▶ _Prompt_
Your reply should reproduce each line below exactly and carry none of the pictures.
##############################
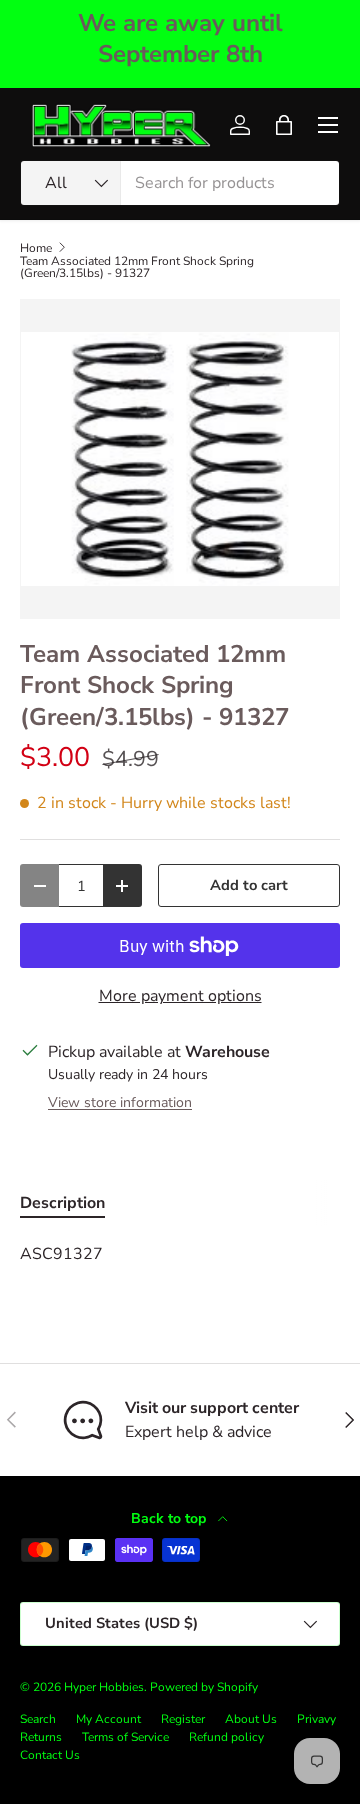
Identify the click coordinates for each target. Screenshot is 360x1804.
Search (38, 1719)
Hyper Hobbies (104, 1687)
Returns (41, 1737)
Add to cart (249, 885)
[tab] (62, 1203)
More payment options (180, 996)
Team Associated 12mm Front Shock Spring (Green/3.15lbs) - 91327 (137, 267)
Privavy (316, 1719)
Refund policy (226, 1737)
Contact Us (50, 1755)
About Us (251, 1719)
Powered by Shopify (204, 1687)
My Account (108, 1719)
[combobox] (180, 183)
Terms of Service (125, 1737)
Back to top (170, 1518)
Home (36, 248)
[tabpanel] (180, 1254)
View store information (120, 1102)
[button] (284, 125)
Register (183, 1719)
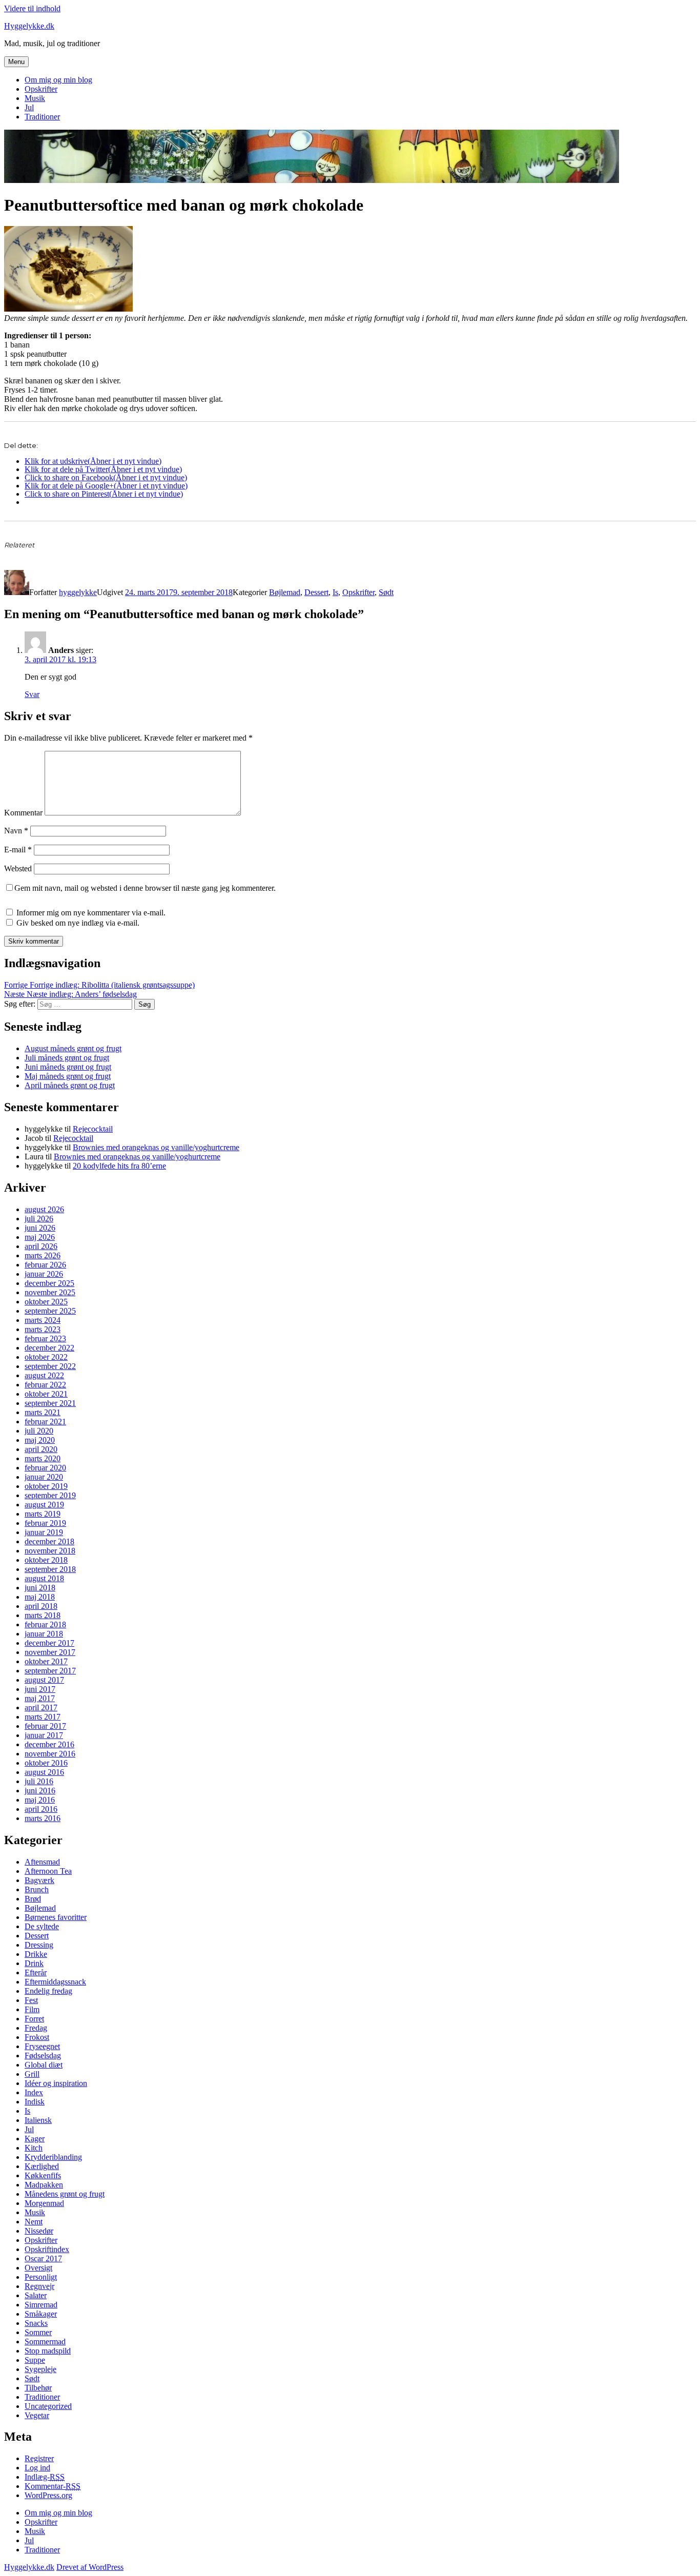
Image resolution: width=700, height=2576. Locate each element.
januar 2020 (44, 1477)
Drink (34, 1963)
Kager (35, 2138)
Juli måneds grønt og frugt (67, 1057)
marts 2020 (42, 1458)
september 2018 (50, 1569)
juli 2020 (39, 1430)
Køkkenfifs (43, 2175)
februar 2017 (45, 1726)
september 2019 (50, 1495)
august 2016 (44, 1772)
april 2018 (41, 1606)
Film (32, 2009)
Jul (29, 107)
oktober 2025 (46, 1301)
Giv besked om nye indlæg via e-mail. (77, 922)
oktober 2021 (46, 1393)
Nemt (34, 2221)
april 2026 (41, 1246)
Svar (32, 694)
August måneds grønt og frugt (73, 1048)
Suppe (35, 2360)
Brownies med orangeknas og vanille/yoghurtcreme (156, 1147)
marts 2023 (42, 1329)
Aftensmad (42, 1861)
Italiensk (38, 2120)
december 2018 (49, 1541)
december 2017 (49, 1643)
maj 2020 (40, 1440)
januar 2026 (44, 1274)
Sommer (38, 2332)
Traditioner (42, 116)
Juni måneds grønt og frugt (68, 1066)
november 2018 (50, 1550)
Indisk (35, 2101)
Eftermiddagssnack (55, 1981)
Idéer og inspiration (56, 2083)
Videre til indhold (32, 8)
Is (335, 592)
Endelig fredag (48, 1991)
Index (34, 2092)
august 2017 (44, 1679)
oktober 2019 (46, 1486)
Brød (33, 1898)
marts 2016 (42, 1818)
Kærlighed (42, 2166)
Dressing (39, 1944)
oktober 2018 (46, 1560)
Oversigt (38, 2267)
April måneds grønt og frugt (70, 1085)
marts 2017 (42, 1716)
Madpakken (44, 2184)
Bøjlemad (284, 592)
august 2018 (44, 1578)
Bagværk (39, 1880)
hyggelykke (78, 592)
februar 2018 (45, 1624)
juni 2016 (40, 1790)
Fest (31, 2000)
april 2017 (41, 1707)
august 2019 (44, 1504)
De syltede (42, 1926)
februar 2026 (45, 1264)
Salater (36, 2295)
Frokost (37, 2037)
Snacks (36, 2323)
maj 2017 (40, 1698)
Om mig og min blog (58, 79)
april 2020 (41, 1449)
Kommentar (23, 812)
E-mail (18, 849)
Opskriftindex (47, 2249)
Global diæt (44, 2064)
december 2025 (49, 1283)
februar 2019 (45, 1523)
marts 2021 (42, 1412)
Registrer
##############################
▶ _Response to this task_
Identify the click coordinates for each target. Screenshot is 360x1804.
Search (38, 1719)
Hyper Hobbies (104, 1687)
Returns (41, 1737)
Add to cart (249, 885)
[tab] (62, 1203)
More payment options (180, 996)
Team Associated 12mm Front Shock Spring (Green/3.15lbs) - 91327 (137, 267)
Privavy (316, 1719)
Refund policy (226, 1737)
Contact Us (50, 1755)
About Us (251, 1719)
Powered by Shopify (204, 1687)
My Account (108, 1719)
[combobox] (180, 183)
Terms of Service (125, 1737)
Back to top (170, 1518)
Home (36, 248)
[tabpanel] (180, 1254)
View store information (120, 1102)
[button] (284, 125)
Register (183, 1719)
Image resolution: width=700, height=2576. Locate each element.
januar 2020 (44, 1477)
Drink (34, 1963)
Kager (35, 2138)
Juli måneds grønt og frugt (67, 1057)
marts 2020 (42, 1458)
september 2018 (50, 1569)
juli 2020 (39, 1430)
Køkkenfifs (43, 2175)
februar 2017 (45, 1726)
september 2019 (50, 1495)
august 2016 (44, 1772)
april 2018 (41, 1606)
Film (32, 2009)
Jul (29, 107)
oktober 2025 (46, 1301)
Giv besked om nye indlæg via e-mail. (77, 922)
oktober 2021 (46, 1393)
Nemt (34, 2221)
april 2026 (41, 1246)
Svar (32, 694)
August måneds grønt og frugt (73, 1048)
Suppe (35, 2360)
Brownies med orangeknas og vanille/yoghurtcreme (156, 1147)
marts 2023 (42, 1329)
Aftensmad (42, 1861)
Italiensk (38, 2120)
december 2018 (49, 1541)
december 2017 (49, 1643)
maj 2020 (40, 1440)
januar 2026 (44, 1274)
Sommer (38, 2332)
Traditioner (42, 116)
Juni måneds grønt og frugt (68, 1066)
november 2018 (50, 1550)
Indisk (35, 2101)
Eftermiddagssnack (55, 1981)
Idéer og inspiration (56, 2083)
Videre til indhold (32, 8)
Is (335, 592)
Endelig fredag (48, 1991)
Index (34, 2092)
august 2017 (44, 1679)
oktober 2019 (46, 1486)
Brød (33, 1898)
marts 2016 (42, 1818)
Kærlighed (42, 2166)
Dressing (39, 1944)
oktober 2018 (46, 1560)
Oversigt (38, 2267)
April måneds grønt og frugt (70, 1085)
marts 2017 (42, 1716)
Madpakken (44, 2184)
Bøjlemad (284, 592)
august 2018 (44, 1578)
Bagværk (39, 1880)
hyggelykke (78, 592)
februar 2018 (45, 1624)
juni 2016 (40, 1790)
Fest (31, 2000)
april 2017 (41, 1707)
august 2019 (44, 1504)
De syltede (42, 1926)
februar 2026 (45, 1264)
Salater (36, 2295)
Frokost (37, 2037)
Snacks (36, 2323)
maj 2017 (40, 1698)
Om mig og min blog (58, 79)
april 2020 (41, 1449)
Kommentar (23, 812)
E-mail (18, 849)
Opskriftindex (47, 2249)
Global diæt (44, 2064)
december 2025 (49, 1283)
februar 2019 (45, 1523)
marts 2021 (42, 1412)
Registrer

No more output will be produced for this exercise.